Enhancing Usagi to Look at Two Columns When Provding Concepts Matches for Question/Value Pairs

Usagi has been designed for mapping formal terminologies; i.e. a long list of codes and descriptions like ICD10. Your example contains variable/value pairs, something Usagi handles less well. You might need to map variables and values separately. (see also my last note below)

There are currently two options:

  • As you say, the way to make Usagi use all the information, is to concatenate everything into one field and make Usagi use that as the Source Term. You can add all the separate pieces as ‘additional information’ columns and use these to join on.
  • Make separate files per codelist.

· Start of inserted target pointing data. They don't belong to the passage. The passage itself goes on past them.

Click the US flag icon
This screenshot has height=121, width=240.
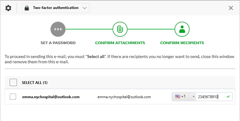click(178, 97)
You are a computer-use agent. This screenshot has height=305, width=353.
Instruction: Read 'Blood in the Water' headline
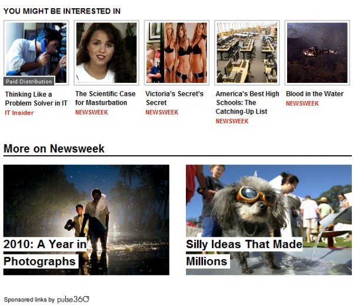pos(315,94)
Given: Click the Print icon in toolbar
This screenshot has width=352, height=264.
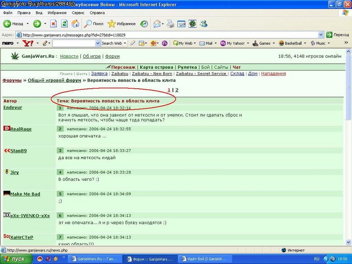Looking at the screenshot, I should [171, 24].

One for the variables (your ‘Source code’) and one for each of the sets of values (your ‘Source terms’). e.g. a codelist for each of ‘SMOKING_STATUS’, ‘ALLERGEN_DESC’, ‘SOCIAL. ADL’. Assign a unique source codes to each of your terms to identify them. Then you can more effectively use the import filters in Usagi to specify what class of targets to use.

Two general notes:

  • Usagi only looks at the Source Term when matching target concepts. The Source Code is meant to be the unique identifier of the source term. In many cases this is a meaningless alphanumeric id (e.g I10 or 32547).
  • The source_to_concept_map table is designed to only use the unique source_code (and source_vocabulary_id as the foreign key to join on. We have a separate discussion in cases where you have variable/value pairs to map: Wide MAPPING table (in vocabulary) (problems with relationship)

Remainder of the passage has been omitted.